● **Provided records**:
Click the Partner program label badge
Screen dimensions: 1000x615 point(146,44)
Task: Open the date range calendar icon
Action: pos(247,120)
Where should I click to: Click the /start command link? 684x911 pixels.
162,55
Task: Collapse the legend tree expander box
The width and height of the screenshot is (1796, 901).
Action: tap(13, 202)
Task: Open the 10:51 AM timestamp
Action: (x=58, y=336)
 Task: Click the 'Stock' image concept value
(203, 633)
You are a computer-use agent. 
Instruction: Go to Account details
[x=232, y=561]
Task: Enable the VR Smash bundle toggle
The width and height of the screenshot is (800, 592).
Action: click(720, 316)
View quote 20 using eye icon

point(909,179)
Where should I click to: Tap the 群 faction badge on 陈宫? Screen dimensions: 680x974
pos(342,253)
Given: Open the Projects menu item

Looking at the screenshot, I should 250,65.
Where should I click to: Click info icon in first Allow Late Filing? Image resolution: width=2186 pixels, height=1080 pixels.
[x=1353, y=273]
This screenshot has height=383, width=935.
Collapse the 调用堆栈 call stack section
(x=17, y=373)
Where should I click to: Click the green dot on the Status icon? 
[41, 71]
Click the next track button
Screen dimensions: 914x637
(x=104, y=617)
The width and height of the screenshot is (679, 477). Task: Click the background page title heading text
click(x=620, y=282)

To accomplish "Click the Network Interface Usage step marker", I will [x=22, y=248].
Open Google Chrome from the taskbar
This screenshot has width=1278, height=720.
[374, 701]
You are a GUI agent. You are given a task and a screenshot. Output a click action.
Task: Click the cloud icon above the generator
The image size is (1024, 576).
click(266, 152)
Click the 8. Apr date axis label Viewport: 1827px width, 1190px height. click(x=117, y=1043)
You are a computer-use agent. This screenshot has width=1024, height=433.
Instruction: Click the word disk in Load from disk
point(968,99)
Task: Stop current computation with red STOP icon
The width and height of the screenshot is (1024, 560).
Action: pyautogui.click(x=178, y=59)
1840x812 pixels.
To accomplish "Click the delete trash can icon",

● **What this task involves**: Give back all the records above exactly as they were written.

● **Result of this exercise**:
Click the Partner program label badge
Screen dimensions: 1000x615 point(146,44)
Task: Open the date range calendar icon
Action: pos(247,120)
Where should I click to: Click the /start command link? 684x911 pixels.
162,55
Task: Collapse the legend tree expander box
The width and height of the screenshot is (1796, 901).
Action: tap(13, 202)
Task: Open the 10:51 AM timestamp
Action: (x=58, y=336)
 Task: Click the 'Stock' image concept value
(203, 633)
You are a computer-use agent. 
Instruction: Go to Account details
[x=232, y=561]
Task: Enable the VR Smash bundle toggle
The width and height of the screenshot is (800, 592).
Action: click(720, 316)
View quote 20 using eye icon

point(909,179)
Where should I click to: Tap the 群 faction badge on 陈宫? Screen dimensions: 680x974
pos(342,253)
Given: Open the Projects menu item

Looking at the screenshot, I should 250,65.
Where should I click to: Click info icon in first Allow Late Filing? Image resolution: width=2186 pixels, height=1080 pixels.
[x=1353, y=273]
This screenshot has height=383, width=935.
Collapse the 调用堆栈 call stack section
(x=17, y=373)
Where should I click to: Click the green dot on the Status icon? 
[41, 71]
Click the next track button
Screen dimensions: 914x637
(x=104, y=617)
The width and height of the screenshot is (679, 477). Task: Click the background page title heading text
click(x=620, y=282)

To accomplish "Click the Network Interface Usage step marker", I will [x=22, y=248].
Open Google Chrome from the taskbar
This screenshot has width=1278, height=720.
[374, 701]
You are a GUI agent. You are given a task and a screenshot. Output a click action.
Task: Click the cloud icon above the generator
The image size is (1024, 576).
click(266, 152)
Click the 8. Apr date axis label Viewport: 1827px width, 1190px height. click(x=117, y=1043)
You are a computer-use agent. This screenshot has width=1024, height=433.
Instruction: Click the word disk in Load from disk
point(968,99)
Task: Stop current computation with red STOP icon
The width and height of the screenshot is (1024, 560).
Action: pyautogui.click(x=178, y=59)
1840x812 pixels.
To accomplish "Click the delete trash can icon",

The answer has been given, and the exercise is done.